TRY IT
Work out how many lines of the material contain the string "computer". Respond with the number only.

RECORDS SUPPLIED

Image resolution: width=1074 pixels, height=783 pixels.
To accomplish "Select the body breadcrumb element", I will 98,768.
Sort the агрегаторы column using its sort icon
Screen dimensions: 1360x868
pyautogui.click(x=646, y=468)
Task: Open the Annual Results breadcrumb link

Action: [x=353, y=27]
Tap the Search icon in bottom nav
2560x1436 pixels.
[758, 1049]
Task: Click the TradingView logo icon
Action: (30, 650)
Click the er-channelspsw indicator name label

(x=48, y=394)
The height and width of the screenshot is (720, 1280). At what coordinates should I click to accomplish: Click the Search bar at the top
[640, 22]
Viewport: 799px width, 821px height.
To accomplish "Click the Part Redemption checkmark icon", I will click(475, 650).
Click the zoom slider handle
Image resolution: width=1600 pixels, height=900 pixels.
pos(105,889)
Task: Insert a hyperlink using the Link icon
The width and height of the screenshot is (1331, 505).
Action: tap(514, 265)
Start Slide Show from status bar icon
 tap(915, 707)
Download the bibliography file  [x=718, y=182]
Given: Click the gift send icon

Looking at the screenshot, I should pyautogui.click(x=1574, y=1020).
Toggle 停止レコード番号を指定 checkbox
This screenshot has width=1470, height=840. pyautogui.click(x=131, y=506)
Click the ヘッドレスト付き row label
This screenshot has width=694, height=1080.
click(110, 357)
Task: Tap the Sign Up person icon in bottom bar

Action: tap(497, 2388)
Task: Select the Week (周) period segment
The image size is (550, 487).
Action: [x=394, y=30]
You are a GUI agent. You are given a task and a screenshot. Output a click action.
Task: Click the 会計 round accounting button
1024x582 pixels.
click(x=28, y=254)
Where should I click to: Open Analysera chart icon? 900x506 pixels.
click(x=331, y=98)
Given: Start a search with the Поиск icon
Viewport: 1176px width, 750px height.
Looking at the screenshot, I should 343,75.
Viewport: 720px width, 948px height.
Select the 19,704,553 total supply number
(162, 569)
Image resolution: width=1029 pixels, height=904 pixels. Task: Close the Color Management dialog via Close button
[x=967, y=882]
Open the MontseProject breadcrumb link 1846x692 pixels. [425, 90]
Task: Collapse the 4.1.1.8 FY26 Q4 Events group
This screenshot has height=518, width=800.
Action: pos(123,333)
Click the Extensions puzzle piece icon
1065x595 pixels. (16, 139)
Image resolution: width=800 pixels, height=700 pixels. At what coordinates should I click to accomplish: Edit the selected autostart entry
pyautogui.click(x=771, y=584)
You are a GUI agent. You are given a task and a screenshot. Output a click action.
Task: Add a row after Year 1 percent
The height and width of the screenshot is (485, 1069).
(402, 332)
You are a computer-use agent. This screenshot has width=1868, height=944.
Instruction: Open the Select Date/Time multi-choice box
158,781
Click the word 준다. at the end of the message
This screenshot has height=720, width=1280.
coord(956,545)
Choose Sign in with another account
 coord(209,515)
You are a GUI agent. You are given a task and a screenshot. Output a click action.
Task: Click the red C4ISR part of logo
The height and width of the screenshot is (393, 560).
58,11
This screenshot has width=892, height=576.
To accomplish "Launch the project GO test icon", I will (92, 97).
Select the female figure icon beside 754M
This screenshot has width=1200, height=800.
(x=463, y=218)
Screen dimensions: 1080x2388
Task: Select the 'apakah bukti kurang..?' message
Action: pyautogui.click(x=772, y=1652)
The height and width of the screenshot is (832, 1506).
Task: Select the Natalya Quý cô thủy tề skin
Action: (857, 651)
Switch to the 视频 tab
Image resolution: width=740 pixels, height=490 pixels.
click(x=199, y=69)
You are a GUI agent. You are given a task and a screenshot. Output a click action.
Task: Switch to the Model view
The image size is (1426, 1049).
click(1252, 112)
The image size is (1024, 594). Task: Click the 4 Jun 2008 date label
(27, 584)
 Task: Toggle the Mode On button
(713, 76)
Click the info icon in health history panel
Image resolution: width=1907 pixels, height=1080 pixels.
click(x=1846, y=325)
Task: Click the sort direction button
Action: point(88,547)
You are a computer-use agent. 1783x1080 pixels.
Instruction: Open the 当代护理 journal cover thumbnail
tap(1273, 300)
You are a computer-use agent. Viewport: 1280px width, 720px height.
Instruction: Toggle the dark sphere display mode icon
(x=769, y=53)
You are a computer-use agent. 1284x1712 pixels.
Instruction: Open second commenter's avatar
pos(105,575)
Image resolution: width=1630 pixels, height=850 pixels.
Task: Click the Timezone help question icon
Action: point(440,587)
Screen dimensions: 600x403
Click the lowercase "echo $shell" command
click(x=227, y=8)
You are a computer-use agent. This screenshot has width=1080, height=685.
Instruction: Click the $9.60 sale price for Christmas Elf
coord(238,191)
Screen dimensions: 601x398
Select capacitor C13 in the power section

SOLUTION
5